- Volume 67, Issue 2
- Page 331
Article
Public Compensation for Private Harm
Evidence from the SEC’s Fair Fund Distributions
Urska Velikonja
The SEC’s primary goal is enforcing compliance with securities laws. Almost as important but less visible is the SEC’s rise as a source of compensation for defrauded investors. The Sarbanes-Oxley Act of 2002 expanded the SEC’s ability to compensate investors by allowing the agency to distribute collected civil fines through fair funds.

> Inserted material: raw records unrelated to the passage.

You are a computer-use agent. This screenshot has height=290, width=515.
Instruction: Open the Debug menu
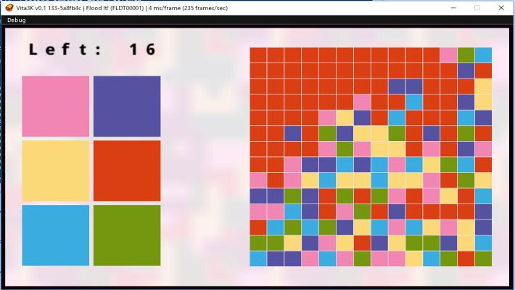(17, 20)
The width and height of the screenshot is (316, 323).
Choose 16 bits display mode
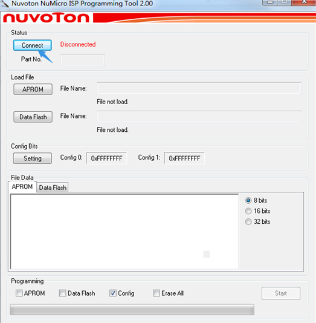(257, 211)
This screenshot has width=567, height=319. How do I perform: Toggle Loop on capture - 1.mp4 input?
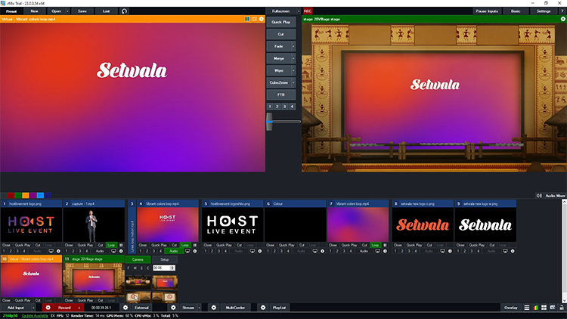pyautogui.click(x=110, y=245)
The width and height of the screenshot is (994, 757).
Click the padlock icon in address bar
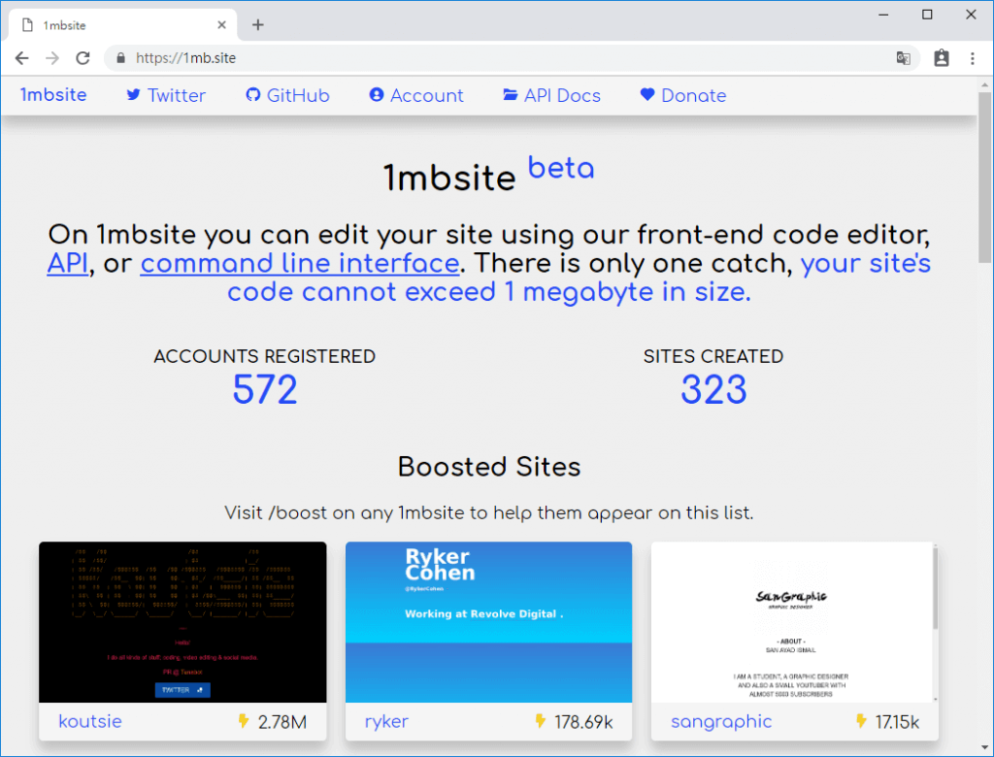coord(120,58)
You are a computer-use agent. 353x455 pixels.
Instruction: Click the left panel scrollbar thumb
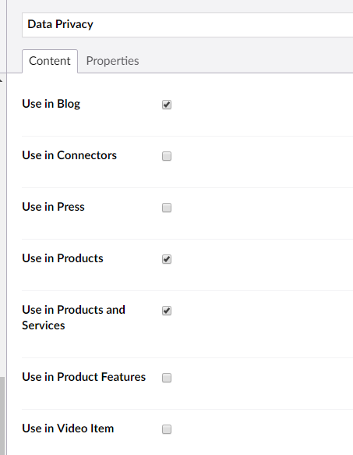coord(2,416)
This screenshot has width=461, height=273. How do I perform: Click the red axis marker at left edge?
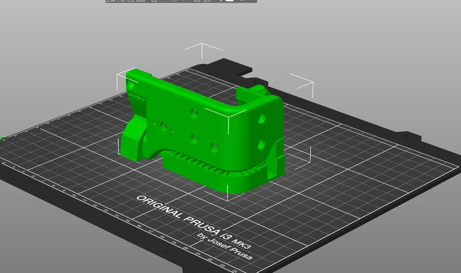click(x=3, y=162)
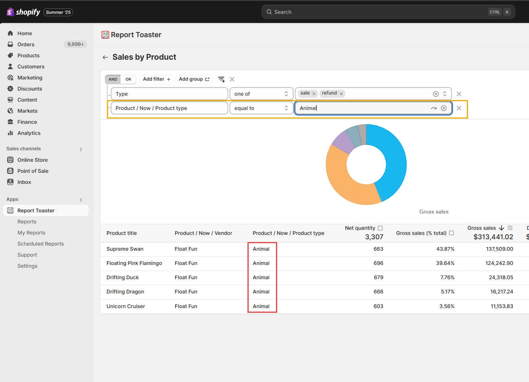Click the Add filter button
This screenshot has width=529, height=382.
[156, 79]
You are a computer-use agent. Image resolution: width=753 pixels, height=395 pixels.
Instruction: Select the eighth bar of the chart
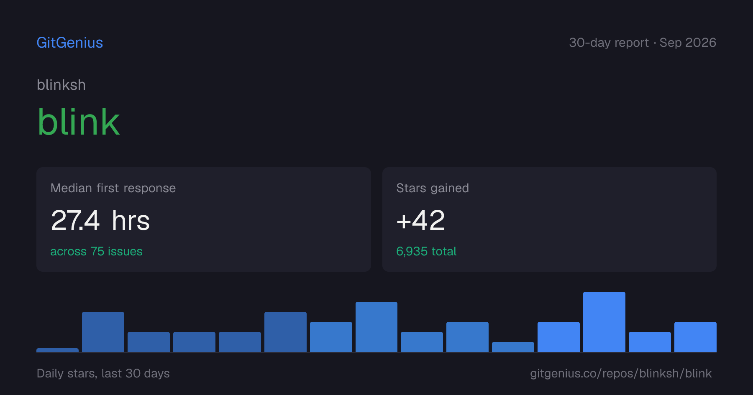coord(377,327)
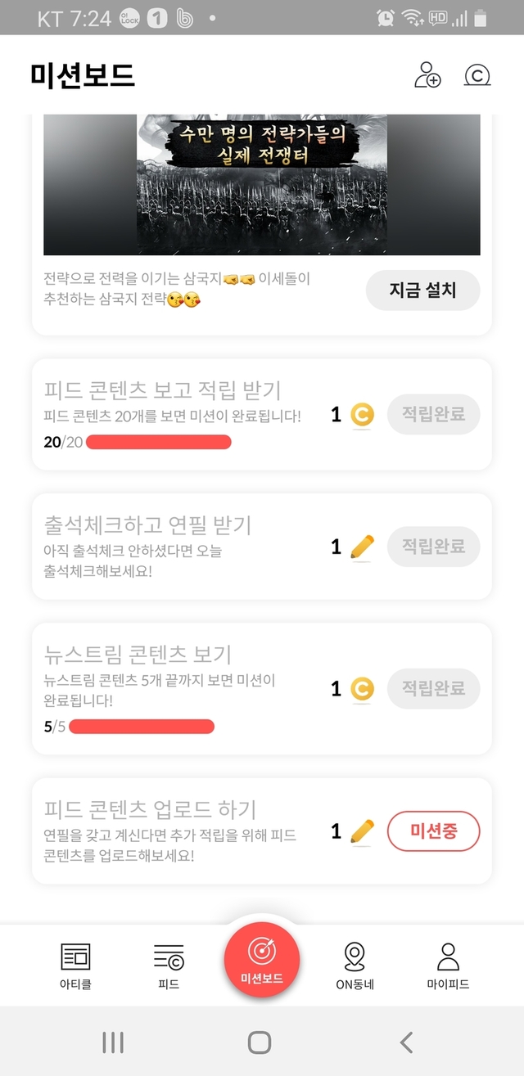Screen dimensions: 524x1076
Task: Tap the gold coin icon for feed content mission
Action: tap(362, 416)
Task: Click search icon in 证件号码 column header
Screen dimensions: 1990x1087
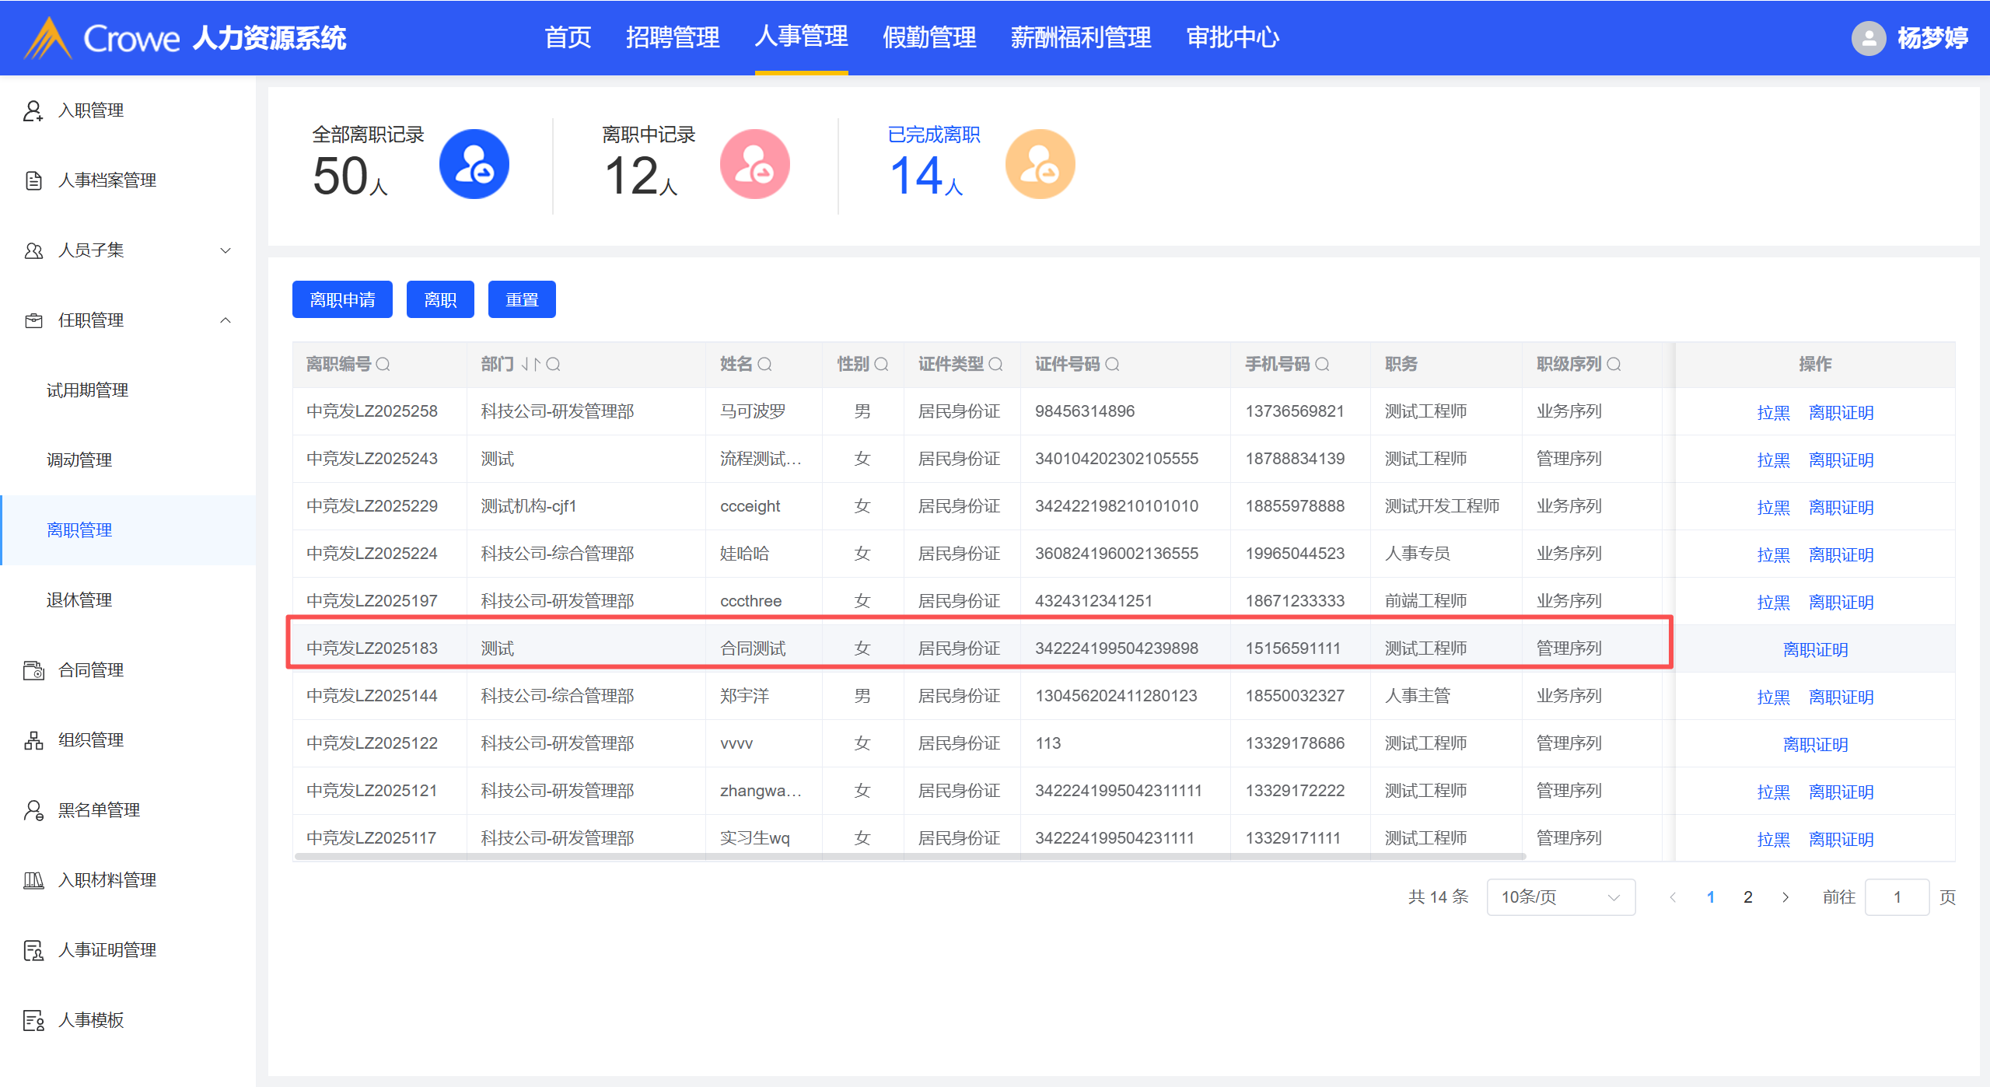Action: [1112, 364]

Based on a couple of well-known cases, fair fund distributions have been derided as a smaller, feebler version of private securities litigation—a waste of the SEC’s resources on duplicative cases. This is the first empirical study to examine the population of 243 fair funds created between 2002 and 2013, through which the SEC will distribute $14.46 billion to defrauded investors. Contrary to conventional wisdom, this study finds that the SEC’s distributions are neither small nor, for the most part, inefficiently circular transfers from shareholder victims to themselves. Two-thirds of fair funds compensate investors for what can best be described as customer fraud or anticompetitive behavior by financial intermediaries.
Importantly, the study also reveals that private and public compensation for securities fraud are not coextensive. More than half of the time, the SEC compensates investors for losses where a private lawsuit is either unavailable or impractical. The rise of public compensation, such as the SEC’s distribution funds, fills a void in securities laws that leaves many victims with no private remedy.